Takata irá pedir recuperação judicial nesta semana

Ningbo Joyson pode antecipar plano de instalar fábrica no interior de São Paulo

A fabricante japonesa de airbags Takata está se preparando para pedir recuperação judicial na próxima semana, enquanto trabalha em um acordo preliminar para conseguir o apoio financeiro da fabricante de autopeças americana Key Safety Systems.

A Takata trabalha na finalização de um acordo com a Key, pois enfrenta bilhões de passivos decorrentes de defeitos em airbags. Também está em jogo uma dívida de US$ 850 milhões da fabricante japonesa com grandes montadoras mundiais decorrente de um acordo fechado este ano.

Fontes do BVMI, informaram que um acordo com a Key pode não ser fechado antes que a Takata faça o pedido de recuperação.

Licio Melo especialista em vendas industriais, confirma que marcas concorrentes se preparam para assumir o espaço que a hoje líder do mercado brasileiro de airbags irá deixar. Segundo o especialista outras duas gigantes do setor que já atuam no Brasil, a Autoliv e a TRW já vem aplicando estratégias comerciais para faturar a demanda que vai surgir no curto prazo.

Além delas, a GDBR, subsidiária da japonesa Toyoda Gosei, com fábrica inaugurada em 2015 em Itapetininga-SP conseguiu contrato para um novo carro da Honda, segundo fontes do BVMI.

A Honda do Brasil informa que não utilizará mais insufladores de airbags da Takata em novos modelos, mas não revela nomes de fornecedores. A Fiat Chrysler confirmou ao BVMI na Europa que deixará de usar airbags Takata.

Outra fabricante da peça, a KSS – Key System Safety, grupo americano adquirido pela chinesa Ningbo Joyson, pode apressar plano de instalar fábrica no interior de São Paulo.

“Todas as montadoras estão renegociando contratos para novos produtos; se perdermos o projeto lá fora, perderemos também no Brasil”, admite Airton Evangelista, presidente da Takata brasileira. O insuflador (peça que apresenta o problema que levou ao recall) não é feito no Brasil.

É importado pela Takata da Alemanha, México e China. Até agora, cerca de 80 milhões de carros passam por recall em todo o mundo. No Brasil são 2 milhões de veículos, a maioria da Honda e da Toyota, mas também foram feitas convocações por Fiat Chrysler, Mitsubishi, Nissan, Subaru, Volkswagen e Audi.
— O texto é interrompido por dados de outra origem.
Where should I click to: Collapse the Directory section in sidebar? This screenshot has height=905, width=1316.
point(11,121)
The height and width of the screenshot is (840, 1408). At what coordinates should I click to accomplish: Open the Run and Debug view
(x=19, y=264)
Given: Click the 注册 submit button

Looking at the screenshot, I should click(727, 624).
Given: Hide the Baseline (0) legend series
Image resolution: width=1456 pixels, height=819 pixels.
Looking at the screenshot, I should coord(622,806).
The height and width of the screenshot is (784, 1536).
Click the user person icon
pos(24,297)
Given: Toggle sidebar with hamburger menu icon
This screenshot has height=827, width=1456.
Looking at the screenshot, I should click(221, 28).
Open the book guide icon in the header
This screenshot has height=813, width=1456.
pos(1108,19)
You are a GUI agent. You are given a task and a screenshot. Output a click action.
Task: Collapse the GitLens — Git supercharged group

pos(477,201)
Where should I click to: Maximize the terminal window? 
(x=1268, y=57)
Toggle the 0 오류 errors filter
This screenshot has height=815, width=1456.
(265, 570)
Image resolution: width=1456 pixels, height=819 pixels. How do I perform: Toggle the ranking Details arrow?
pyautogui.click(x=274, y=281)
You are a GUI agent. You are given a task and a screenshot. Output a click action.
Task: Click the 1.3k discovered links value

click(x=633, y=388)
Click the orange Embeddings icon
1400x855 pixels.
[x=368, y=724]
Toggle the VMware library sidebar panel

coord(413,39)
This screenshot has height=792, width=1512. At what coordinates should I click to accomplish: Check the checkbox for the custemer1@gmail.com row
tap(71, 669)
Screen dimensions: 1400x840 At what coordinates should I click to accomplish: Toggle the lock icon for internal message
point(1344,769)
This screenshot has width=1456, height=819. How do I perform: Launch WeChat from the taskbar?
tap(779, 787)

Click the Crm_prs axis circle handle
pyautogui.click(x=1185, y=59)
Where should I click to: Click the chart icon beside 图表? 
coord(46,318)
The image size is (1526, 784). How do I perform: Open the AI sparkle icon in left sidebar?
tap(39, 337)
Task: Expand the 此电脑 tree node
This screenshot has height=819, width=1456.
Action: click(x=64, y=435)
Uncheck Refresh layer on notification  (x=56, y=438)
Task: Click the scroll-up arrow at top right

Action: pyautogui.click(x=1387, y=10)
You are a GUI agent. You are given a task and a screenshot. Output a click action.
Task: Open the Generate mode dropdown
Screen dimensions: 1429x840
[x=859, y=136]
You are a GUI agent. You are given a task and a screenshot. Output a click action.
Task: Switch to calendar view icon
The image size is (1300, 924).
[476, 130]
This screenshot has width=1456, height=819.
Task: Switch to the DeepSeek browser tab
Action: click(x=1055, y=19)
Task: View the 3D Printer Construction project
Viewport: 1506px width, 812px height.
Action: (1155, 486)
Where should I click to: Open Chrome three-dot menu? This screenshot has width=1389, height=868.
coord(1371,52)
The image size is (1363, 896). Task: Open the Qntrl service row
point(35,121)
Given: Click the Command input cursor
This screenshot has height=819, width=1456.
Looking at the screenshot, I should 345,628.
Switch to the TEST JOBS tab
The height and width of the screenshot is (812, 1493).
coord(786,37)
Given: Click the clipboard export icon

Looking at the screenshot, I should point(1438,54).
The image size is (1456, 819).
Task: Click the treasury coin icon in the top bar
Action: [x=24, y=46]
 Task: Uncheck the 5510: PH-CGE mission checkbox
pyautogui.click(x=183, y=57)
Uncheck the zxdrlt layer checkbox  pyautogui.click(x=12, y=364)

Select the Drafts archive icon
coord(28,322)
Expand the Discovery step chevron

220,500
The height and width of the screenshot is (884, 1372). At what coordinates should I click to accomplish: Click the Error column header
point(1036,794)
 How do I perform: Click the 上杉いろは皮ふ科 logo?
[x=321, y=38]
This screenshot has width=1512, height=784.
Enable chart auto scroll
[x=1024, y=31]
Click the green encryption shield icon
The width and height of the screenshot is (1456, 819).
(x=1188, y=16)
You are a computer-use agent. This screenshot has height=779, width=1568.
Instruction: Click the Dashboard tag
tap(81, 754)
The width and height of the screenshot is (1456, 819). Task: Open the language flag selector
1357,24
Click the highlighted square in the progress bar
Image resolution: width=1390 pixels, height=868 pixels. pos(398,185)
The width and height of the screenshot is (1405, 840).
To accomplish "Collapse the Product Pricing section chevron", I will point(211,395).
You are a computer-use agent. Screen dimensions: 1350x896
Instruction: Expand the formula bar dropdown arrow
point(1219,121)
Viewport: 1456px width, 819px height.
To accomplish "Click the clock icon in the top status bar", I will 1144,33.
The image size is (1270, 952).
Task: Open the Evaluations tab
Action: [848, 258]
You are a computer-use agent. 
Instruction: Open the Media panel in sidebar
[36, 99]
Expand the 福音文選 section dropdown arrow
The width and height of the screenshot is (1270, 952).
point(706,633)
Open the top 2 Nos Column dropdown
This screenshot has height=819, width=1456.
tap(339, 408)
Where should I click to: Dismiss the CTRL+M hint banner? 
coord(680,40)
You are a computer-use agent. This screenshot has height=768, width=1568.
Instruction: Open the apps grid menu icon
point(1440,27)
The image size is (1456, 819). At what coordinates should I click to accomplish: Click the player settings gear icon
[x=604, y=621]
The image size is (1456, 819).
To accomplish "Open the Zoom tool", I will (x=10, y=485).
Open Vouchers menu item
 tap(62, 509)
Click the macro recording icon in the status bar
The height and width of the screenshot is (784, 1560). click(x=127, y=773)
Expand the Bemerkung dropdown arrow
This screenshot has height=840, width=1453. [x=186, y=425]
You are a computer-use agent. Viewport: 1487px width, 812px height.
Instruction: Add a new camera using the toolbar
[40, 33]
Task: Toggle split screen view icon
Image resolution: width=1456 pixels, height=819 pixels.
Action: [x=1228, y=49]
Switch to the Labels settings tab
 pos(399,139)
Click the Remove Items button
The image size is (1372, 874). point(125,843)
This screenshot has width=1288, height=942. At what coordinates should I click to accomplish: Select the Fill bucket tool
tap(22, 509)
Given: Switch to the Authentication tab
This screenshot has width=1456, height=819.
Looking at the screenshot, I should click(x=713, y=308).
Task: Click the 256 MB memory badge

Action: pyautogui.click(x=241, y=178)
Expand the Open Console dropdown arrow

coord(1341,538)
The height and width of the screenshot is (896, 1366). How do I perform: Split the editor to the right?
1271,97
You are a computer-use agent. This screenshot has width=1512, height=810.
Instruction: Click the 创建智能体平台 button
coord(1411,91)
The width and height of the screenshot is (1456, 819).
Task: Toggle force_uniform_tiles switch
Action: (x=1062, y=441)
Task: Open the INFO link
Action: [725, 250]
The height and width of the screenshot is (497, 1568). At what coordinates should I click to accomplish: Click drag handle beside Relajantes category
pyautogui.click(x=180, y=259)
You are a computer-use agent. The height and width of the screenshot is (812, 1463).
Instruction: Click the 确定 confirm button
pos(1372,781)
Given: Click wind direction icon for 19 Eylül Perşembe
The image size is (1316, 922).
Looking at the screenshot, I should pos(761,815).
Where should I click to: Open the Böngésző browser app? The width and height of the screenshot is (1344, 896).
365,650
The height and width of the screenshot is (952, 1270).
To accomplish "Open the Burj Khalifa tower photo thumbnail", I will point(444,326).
De acordo com Evangelista, o grupo enfrenta situação bastante crítica e negocia aportes com fundos de investimento. “Já há grupos interessados em investir.”

A TRW, fabricante do item em Limeira-SP não confirma, mas fontes do BVMI dizem que ela tem feito cotações para diversas montadoras. A maioria das concorrentes da Takata, como TRW e Autoliv, já está fornecendo insufladores para o atendimento do recall do chamado “airbag mortal”, pois a empresa não dá conta de atender a demanda.

Elas utilizam nitrato de guanidina como indutor de abertura dos airbags, enquanto a Takata usa nitrato de amônio, apontado como responsável pela forte explosão que provoca o rompimento da peça metálica que envolve a bolsa inflável. Partes da peça são expelidas como navalhas e já causaram 14 mortes nos EUA e na Malásia e mais de 100 feridos, nenhum deles no Brasil. A Takata também vai substituir o amônio pela guanidina.

Sem novo aporte, a Takata não conseguirá bancar os custos do recall, multas e indenizações previstas, valor projetado em US$ 10 bilhões. O grupo fatura cerca de US$ 6 bilhões por ano, assim o pedido de RJ é dado como certo.